##### Exercise input #####

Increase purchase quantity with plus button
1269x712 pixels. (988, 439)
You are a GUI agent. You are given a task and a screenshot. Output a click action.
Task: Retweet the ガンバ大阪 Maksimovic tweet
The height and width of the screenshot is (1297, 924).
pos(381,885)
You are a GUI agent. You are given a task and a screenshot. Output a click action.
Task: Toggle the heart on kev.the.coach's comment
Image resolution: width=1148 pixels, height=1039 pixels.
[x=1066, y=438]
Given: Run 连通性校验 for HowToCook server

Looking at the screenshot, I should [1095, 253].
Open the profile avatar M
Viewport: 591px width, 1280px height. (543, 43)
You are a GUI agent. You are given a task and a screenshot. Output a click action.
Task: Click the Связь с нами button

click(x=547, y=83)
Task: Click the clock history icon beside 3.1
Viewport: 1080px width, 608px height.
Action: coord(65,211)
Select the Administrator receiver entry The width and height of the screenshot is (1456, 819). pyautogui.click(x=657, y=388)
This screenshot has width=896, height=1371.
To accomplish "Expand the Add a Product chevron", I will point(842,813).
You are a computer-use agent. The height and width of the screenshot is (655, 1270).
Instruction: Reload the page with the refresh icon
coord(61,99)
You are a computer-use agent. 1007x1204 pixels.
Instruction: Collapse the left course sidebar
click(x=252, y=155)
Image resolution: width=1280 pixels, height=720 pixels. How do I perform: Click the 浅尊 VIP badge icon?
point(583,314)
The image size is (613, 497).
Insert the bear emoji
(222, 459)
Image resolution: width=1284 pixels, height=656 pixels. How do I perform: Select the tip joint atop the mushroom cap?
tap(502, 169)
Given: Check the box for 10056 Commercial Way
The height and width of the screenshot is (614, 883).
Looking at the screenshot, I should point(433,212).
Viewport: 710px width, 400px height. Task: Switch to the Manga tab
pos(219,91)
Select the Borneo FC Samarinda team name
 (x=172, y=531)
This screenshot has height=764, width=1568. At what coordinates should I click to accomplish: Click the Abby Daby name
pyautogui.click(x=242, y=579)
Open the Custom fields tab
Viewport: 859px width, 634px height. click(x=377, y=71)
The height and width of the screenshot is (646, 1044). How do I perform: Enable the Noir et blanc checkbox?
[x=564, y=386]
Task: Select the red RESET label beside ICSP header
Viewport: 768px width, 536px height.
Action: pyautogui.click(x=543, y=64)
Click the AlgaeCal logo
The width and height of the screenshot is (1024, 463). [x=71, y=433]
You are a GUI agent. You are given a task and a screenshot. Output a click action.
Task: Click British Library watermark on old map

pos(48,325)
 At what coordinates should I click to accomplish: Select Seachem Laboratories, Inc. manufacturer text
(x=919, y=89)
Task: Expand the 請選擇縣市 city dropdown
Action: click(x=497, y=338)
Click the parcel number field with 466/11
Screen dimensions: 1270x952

#####

- **Task**: Copy the lines verbatim, starting at the line containing "Viewport: 710px width, 400px" and ending at the line containing "[x=564, y=386]".

- **Correct response**:
Viewport: 710px width, 400px height. Task: Switch to the Manga tab
pos(219,91)
Select the Borneo FC Samarinda team name
 (x=172, y=531)
This screenshot has height=764, width=1568. At what coordinates should I click to accomplish: Click the Abby Daby name
pyautogui.click(x=242, y=579)
Open the Custom fields tab
Viewport: 859px width, 634px height. click(x=377, y=71)
The height and width of the screenshot is (646, 1044). How do I perform: Enable the Noir et blanc checkbox?
[x=564, y=386]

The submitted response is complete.